Für den klammen Marussia-Rennstall war der 91-malige Grand-Prix-Teilnehmer zu teuer, er musste Anfang der Woche gehen. Die Trennung war einvernehmlich, nachdem Glock auch während seiner mühsamen dreijährigen Aufbauarbeit niemals gemurrt hatte. Wie viel Frust die Zeit aber auch mit sich brachte, wurde nun deutlich: „Es war nicht immer einfach, drei Jahre lang in der Formel 1 oft andere Fahrer von hinten beobachten zu müssen, die in besseren Autos manchmal einen schlechteren Job machen, aber trotzdem weit vor dir stehen“, sagte er.

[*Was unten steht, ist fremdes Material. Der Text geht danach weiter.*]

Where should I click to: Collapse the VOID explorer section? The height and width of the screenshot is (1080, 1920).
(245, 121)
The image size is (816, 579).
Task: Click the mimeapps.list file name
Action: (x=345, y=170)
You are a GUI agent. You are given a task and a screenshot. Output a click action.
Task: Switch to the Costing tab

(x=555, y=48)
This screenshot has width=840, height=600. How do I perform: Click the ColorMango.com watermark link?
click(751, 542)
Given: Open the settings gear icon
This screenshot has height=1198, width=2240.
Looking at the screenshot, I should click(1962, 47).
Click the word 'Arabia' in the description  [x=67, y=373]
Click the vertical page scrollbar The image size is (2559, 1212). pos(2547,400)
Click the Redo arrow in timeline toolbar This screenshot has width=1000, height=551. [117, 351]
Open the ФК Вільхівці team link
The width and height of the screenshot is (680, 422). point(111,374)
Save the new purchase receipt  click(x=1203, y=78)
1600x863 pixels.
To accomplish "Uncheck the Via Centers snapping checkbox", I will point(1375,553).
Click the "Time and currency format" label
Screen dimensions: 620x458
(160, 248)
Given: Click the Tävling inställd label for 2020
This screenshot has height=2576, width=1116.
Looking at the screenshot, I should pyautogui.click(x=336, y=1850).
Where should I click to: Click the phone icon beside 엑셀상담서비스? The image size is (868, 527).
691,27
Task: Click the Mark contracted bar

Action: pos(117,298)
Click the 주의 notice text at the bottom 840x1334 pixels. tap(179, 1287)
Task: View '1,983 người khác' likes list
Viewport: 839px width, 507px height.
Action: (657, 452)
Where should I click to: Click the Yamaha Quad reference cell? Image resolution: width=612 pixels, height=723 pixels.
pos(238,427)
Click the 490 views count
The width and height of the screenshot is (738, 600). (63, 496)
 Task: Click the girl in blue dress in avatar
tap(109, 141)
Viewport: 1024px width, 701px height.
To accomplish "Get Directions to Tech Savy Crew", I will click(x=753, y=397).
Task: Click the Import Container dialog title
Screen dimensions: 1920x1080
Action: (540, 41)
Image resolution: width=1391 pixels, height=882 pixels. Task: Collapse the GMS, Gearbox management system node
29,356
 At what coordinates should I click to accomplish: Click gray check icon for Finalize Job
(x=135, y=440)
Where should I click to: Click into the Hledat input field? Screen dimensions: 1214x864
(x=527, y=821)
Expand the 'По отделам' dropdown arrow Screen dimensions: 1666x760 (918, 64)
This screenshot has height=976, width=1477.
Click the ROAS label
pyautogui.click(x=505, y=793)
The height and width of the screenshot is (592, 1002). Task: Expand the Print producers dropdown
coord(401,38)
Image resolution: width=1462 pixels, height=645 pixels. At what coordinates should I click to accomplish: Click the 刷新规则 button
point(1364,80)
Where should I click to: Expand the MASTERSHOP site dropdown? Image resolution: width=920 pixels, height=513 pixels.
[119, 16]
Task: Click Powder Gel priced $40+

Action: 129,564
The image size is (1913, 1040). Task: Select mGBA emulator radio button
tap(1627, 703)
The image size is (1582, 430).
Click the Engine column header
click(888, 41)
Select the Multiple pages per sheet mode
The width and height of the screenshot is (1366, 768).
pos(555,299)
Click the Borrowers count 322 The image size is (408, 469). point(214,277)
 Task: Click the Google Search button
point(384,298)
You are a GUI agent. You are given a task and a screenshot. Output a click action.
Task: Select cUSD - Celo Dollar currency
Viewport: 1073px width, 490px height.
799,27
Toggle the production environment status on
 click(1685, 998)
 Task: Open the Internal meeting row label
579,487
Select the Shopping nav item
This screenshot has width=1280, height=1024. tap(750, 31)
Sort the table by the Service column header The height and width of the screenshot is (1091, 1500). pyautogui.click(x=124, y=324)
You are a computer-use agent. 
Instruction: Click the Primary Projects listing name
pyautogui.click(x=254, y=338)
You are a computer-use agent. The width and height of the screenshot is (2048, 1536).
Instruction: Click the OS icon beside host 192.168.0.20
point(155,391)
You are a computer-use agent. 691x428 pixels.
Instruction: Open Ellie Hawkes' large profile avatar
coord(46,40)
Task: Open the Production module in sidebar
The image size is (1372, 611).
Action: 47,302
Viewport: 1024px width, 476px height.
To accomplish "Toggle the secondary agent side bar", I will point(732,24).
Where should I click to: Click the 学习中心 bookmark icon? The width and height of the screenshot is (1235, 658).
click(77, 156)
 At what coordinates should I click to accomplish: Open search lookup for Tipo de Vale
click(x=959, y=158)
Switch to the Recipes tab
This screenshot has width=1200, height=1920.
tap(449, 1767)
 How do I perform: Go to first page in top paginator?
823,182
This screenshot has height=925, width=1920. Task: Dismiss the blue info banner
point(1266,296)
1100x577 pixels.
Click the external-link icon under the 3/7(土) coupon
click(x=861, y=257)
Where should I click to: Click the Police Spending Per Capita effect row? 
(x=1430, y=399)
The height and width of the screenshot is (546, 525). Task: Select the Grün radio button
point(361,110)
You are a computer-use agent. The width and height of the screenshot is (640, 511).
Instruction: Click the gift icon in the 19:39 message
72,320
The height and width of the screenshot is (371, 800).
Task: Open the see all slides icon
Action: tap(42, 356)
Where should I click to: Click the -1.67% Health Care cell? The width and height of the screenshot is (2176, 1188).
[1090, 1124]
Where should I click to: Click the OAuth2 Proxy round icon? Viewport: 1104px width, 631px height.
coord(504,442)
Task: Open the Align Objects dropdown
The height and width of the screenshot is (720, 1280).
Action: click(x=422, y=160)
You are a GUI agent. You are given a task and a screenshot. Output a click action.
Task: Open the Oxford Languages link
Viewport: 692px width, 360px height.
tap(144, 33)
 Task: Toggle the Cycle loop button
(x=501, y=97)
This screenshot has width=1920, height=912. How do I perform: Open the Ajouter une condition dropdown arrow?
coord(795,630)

„Jetzt ist für mich der richtige Zeitpunkt“

Mit dem unterlegenen Marussia kam er kein einziges Mal in die zweite Runde der Qualifikationen. Schon einer kleinen Sensation kam der zwölfte Rang beim Großen Preis von Singapur im vergangenen Jahr gleich. „Du willst endlich mal wieder vorne mitmischen und bist hungrig auf gute Ergebnisse. Dieser Hunger ist im Laufe des Winters immer größer geworden“, erzählte Glock, der seinen letzten Sieg in einer Formel-Serie im September 2007 (GP2) gefeiert hat: „Jetzt ist für mich der richtige Zeitpunkt, um mich zu verändern. Ich bin heiß auf die DTM.“

Laut „Sport Bild“ und „bild.de“ soll Glock einen Vertrag über drei Jahre erhalten. Er ist nicht der erste Formel-1-Pilot, der sein Glück in der DTM versuchen will. „Es ist für mich als langjähriger Formelfahrer natürlich etwas ganz anderes, plötzlich im Auto ein Dach über dem Kopf zu haben“, meinte Glock. Fahrer wie Mika Häkkinen, Ralf Schumacher oder David Coulthard mussten sich daran ebenfalls gewöhnen. Ihnen allen gemein war, dass sie zu Publikumslieblingen avancierten.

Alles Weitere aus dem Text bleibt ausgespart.